### Goal
Please reproduce the lines starting at the one containing "The width and" and ending at the one containing "[x=172, y=142]", swapping "checkbox" for "check box" and leaving everything else unchanged. Omit the pictures.

### Excerpted data
----
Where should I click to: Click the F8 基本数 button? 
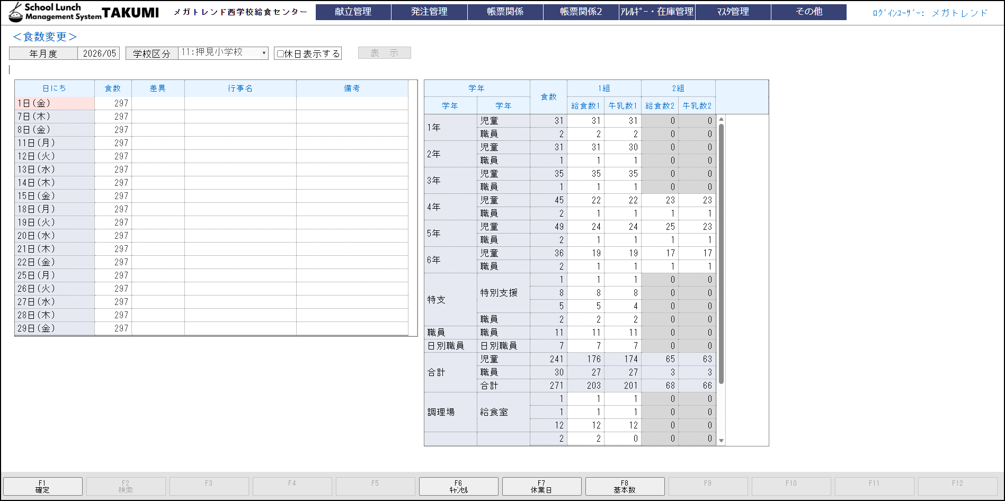pyautogui.click(x=625, y=486)
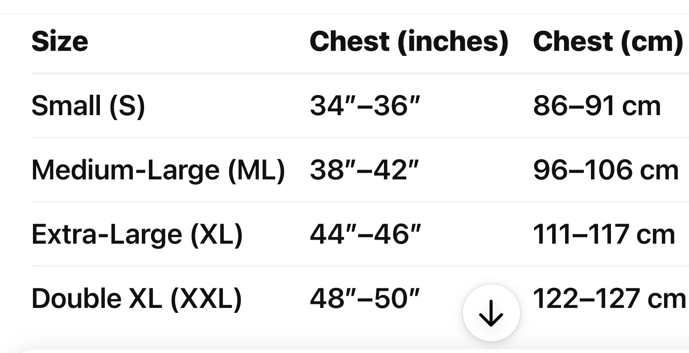Click the Small (S) size cell

pos(88,106)
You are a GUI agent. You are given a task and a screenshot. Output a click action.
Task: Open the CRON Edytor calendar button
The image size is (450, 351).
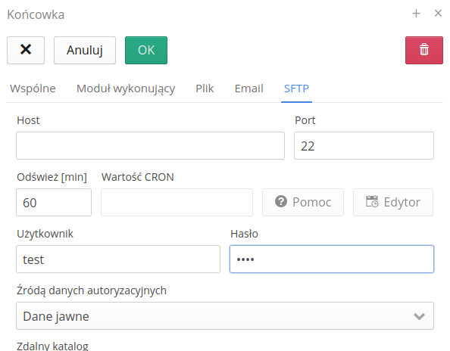(393, 202)
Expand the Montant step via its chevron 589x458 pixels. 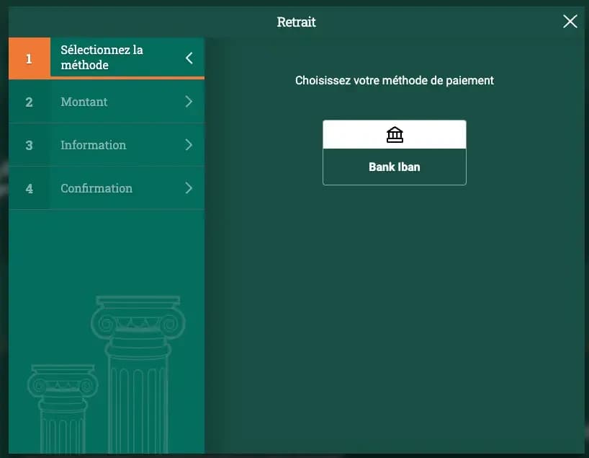click(189, 102)
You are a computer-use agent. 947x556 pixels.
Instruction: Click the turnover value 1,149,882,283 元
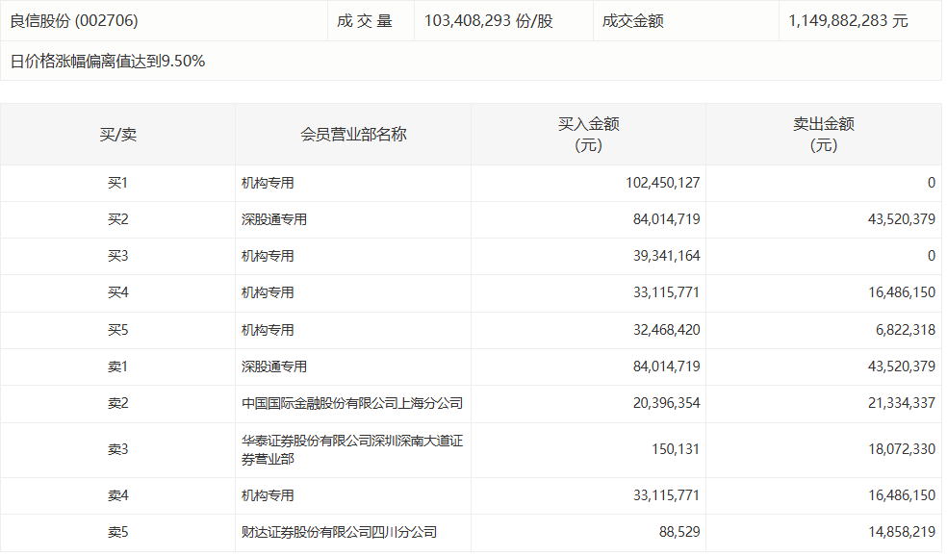point(848,20)
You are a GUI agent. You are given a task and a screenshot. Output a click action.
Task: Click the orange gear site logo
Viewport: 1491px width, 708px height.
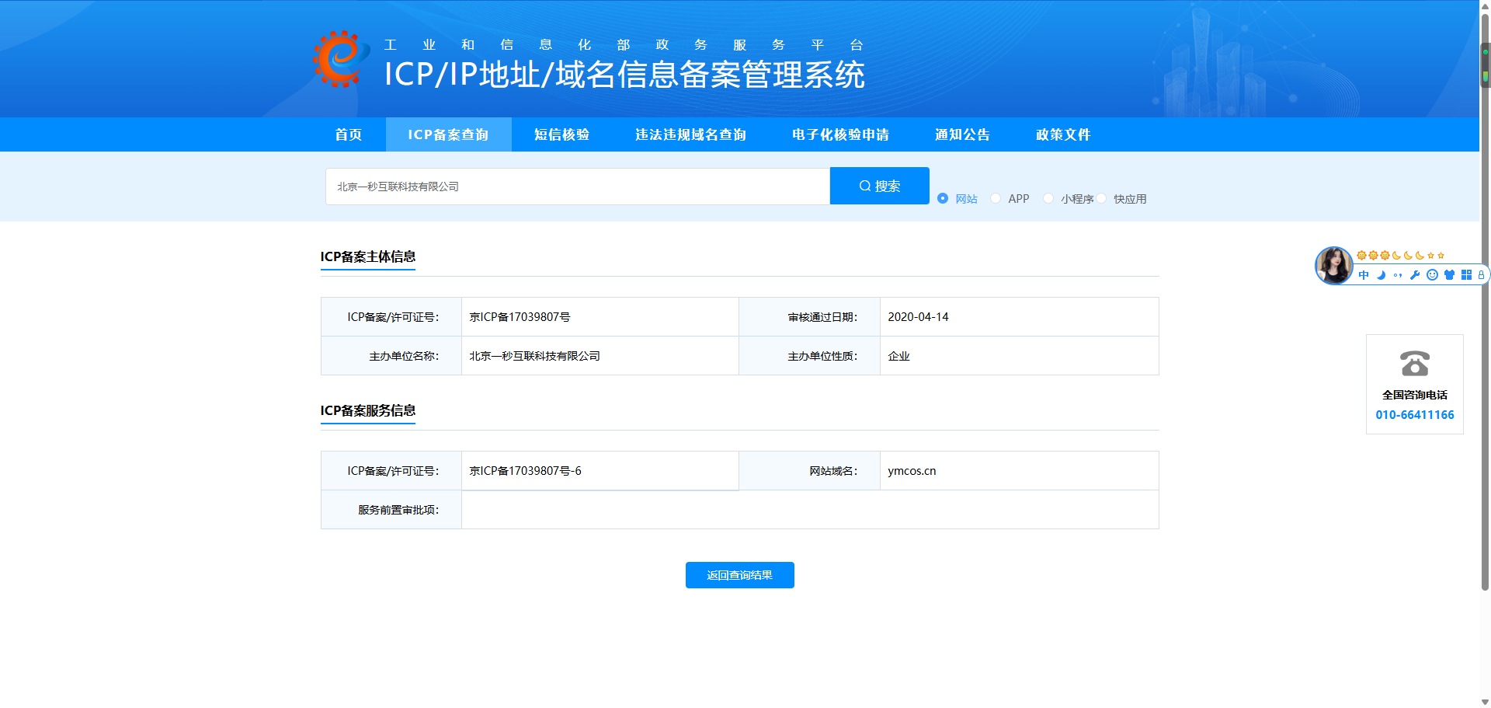tap(341, 59)
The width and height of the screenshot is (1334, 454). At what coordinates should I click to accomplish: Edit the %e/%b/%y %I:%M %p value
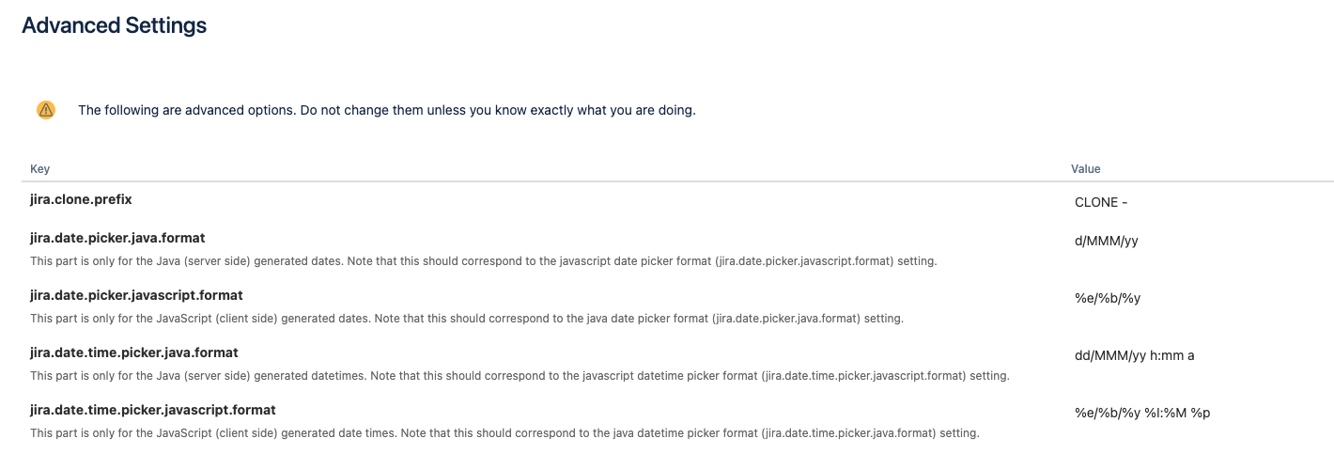pos(1142,413)
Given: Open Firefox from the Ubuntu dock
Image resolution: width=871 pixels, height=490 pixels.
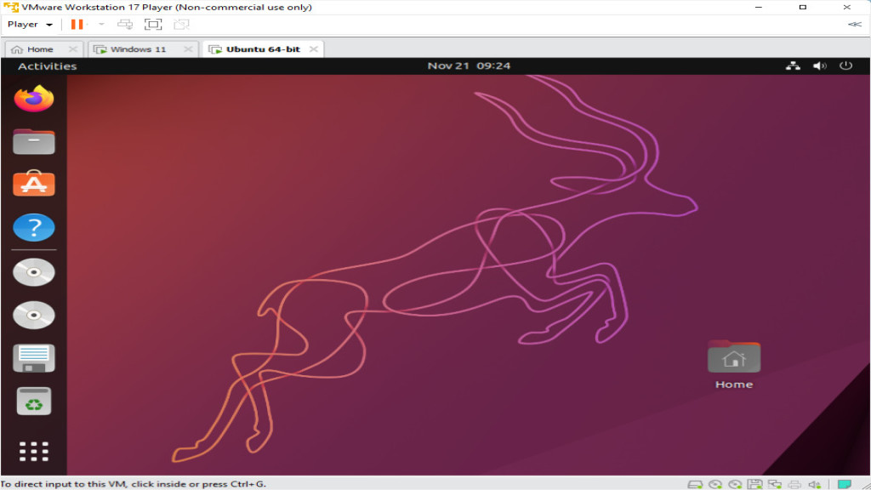Looking at the screenshot, I should [x=33, y=100].
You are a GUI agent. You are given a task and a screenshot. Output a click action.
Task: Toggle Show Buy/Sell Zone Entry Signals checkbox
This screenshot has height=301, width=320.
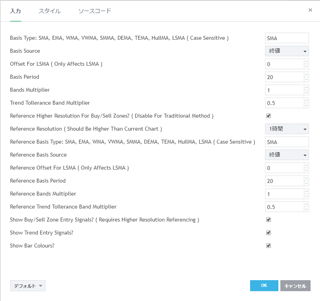pyautogui.click(x=269, y=220)
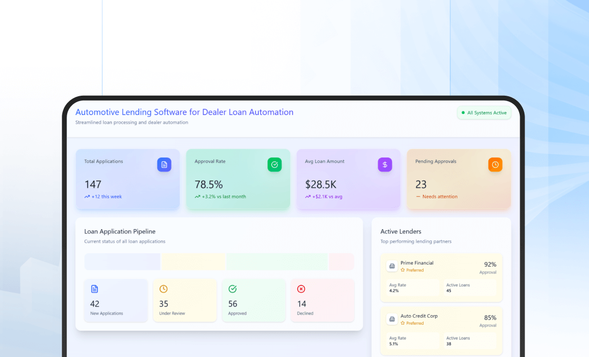Click the Preferred star next to Auto Credit Corp
Screen dimensions: 589x357
403,324
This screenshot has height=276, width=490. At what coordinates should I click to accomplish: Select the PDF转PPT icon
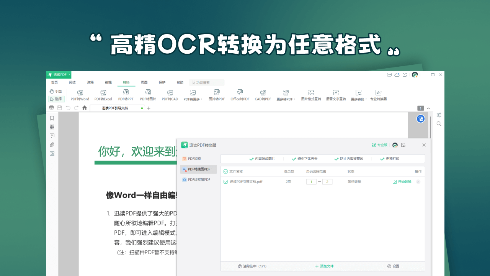pos(126,95)
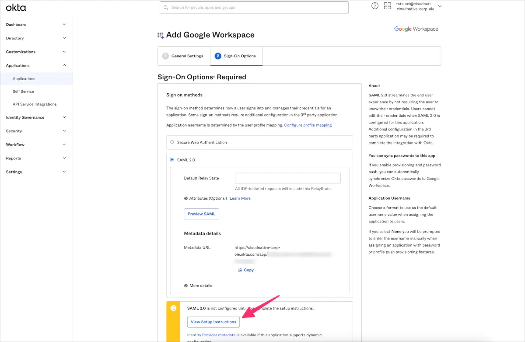Select Secure Web Authentication radio button

[x=172, y=142]
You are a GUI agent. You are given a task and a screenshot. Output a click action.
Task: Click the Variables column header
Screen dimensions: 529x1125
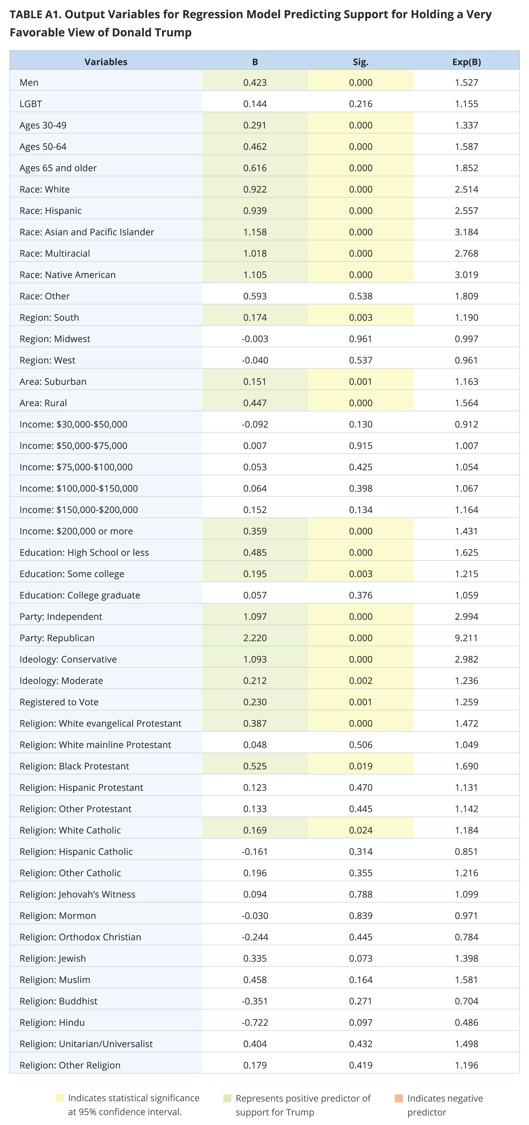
----
### Response to this task
The width and height of the screenshot is (1334, 454). At what coordinates should I click to accomplish: Edit the %e/%b/%y %I:%M %p value
pos(1142,413)
Given: Open Firefox from the Ubuntu dock
Image resolution: width=871 pixels, height=490 pixels.
Looking at the screenshot, I should [x=33, y=100].
You are a GUI agent. You are given a task and a screenshot. Output a click action.
Task: Toggle Show Buy/Sell Zone Entry Signals check box
This screenshot has height=301, width=320.
pyautogui.click(x=269, y=220)
Click the Preferred star next to Auto Credit Corp
Screen dimensions: 589x357
403,324
This screenshot has height=276, width=490. At what coordinates should I click to accomplish: Select the PDF转PPT icon
pos(126,95)
Select Secure Web Authentication radio button

[x=172, y=142]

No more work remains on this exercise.